- Hydrogen Storage Equipment
- Safety Systems
- Fire-Extinguishing Equipment
The use of inerting gas or other means of separation should be employed when conducting mechanical work where hydrogen gas could be present. More importantly, per CGA S1.3, the vessel should be equipped with a dual relief system that can isolate one side from the other and allow a rupture disc to be changed without exposing the operator to hydrogen.
In the second incident, the cracking of the outer mild steel vacuum jacket was more than likely related to the coefficient of thermal expansion of steel, which defines how much the material will contract when its temperature is decreased. The temperature of cryogenic liquid nitrogen is at -195.8 °C (-320.44 °F), and the linear coefficient of thermal expansion of 1020 steel at room temperature is 12 x10-6 1/0 °C. Thus, the significant contraction in the steel due to the instantaneous temperature reduction created localized stresses, which cracked under the vacuum pressure of the system. Some other method of controlling the fire should have been employed. In addition, the metal would have been made much more brittle due to the low temperature.
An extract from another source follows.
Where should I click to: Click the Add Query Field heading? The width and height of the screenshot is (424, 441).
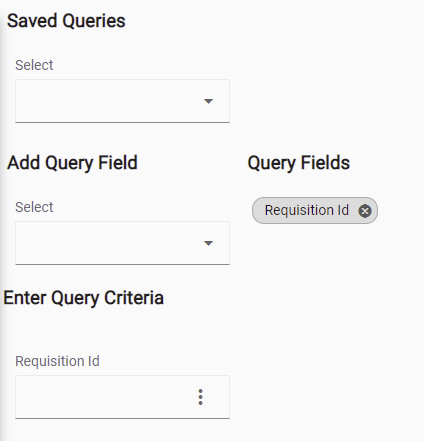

All relevant personnel should receive at least basic training on the proper selection of fire extinguishing techniques for the given scenarios they are likely to encounter.
Liquid nitrogen should not be used to put out a hydrogen fire. It is very difficult to put out a gaseous hydrogen fire, plus had the liquid nitrogen not cracked the nearby vessel's shell, it certainly could have cracked the original vessel. It could also have plugged up the stack by freezing at liquid hydrogen temperatures.